** PASSAGE SHOWN follows **

Science communicators like Dr Boldt are paramount to guiding a global discussion for finding the answer. As a current associate researcher within Freiburg University’s Center for Integrative Biological Signaling Studies, Dr Boldt continues to challenge conflicting terminology and bring bioscience ethics to public light.

Personal Response

How can you engage non-scientists into the synthetic biology revolution?

The best way to do so is to use interactive formats, such as the World-Café. People must be able to voice their thoughts and concerns. In order to get a grasp on the impact of new technology, exhibitions and plays presenting scenarios of future developments can help. In fact, the theatre can be a good place for events of this kind.

Why haven’t we faced similar problems before in other scientific fields?

On the contrary, we have, but ‘similar’ does not mean identical. For each new technology, we need to check whether our regulatory measures are still adequate. What is more, I believe that we haven’t found answers to some of the basic challenges of technological progress:
How can we channel this progress, so that it leads to societal benefit and supports meaningful human life?
How can we combine acknowledging our dependence on nature with striving to control and master it?

** End of PASSAGE SHOWN **

* WHAT YOU HAVE TO DO: Copy the synthetic biology interview starting at "Why haven’t we" and ending at "and master it?", swapping in "advancement" wherever "progress" appears.

** DATA FOR REVIEW follows **

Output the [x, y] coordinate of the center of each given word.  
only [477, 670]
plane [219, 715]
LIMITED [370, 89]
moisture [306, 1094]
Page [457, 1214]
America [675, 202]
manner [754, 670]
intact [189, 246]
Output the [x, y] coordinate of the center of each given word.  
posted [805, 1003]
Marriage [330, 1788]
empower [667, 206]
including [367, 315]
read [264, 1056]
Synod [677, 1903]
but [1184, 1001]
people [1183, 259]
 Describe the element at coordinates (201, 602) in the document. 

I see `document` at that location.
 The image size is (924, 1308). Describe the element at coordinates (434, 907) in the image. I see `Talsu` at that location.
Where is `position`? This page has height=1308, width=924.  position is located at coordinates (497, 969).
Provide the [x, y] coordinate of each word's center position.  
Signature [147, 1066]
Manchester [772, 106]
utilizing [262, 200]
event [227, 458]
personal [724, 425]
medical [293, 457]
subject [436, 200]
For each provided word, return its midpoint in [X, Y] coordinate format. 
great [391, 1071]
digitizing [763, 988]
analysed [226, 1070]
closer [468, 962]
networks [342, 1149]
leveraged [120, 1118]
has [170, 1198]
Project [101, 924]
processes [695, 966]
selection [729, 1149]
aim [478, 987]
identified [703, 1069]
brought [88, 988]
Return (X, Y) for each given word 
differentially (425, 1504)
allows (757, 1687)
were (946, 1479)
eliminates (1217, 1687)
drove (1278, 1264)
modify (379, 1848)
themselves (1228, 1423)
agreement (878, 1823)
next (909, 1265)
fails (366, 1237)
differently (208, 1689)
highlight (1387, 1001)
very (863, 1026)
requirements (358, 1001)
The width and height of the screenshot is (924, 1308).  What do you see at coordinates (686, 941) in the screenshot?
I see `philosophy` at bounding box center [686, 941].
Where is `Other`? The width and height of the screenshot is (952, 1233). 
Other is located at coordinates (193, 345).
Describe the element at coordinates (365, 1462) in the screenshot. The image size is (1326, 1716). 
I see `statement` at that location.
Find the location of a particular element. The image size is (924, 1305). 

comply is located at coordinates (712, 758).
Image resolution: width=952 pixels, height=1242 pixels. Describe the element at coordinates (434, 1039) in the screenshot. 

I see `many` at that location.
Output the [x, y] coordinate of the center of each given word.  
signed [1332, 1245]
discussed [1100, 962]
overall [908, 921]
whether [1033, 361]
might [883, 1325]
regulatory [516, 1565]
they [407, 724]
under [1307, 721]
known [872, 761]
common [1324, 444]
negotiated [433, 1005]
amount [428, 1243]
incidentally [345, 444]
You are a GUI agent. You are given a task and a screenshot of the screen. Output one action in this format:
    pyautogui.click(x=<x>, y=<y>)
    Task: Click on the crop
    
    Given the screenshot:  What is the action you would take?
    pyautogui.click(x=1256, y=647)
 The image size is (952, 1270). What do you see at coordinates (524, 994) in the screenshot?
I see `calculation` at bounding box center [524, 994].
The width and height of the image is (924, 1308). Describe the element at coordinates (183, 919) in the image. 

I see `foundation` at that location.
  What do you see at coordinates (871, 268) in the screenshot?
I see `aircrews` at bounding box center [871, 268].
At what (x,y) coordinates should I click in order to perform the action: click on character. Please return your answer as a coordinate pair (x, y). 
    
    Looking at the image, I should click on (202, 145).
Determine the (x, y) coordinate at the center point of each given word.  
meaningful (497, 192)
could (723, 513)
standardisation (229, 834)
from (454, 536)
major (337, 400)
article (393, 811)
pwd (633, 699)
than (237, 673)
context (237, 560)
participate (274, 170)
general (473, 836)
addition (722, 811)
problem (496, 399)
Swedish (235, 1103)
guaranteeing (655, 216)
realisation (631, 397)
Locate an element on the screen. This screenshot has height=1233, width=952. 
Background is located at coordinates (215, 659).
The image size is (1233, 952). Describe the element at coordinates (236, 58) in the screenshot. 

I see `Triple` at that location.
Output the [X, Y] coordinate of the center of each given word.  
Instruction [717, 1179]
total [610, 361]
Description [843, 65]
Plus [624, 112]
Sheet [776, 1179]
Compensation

** End of DATA FOR REVIEW **

* RESPONSE BELOW:
Why haven’t we faced similar problems before in other scientific fields?

On the contrary, we have, but ‘similar’ does not mean identical. For each new technology, we need to check whether our regulatory measures are still adequate. What is more, I believe that we haven’t found answers to some of the basic challenges of technological advancement:
How can we channel this advancement, so that it leads to societal benefit and supports meaningful human life?
How can we combine acknowledging our dependence on nature with striving to control and master it?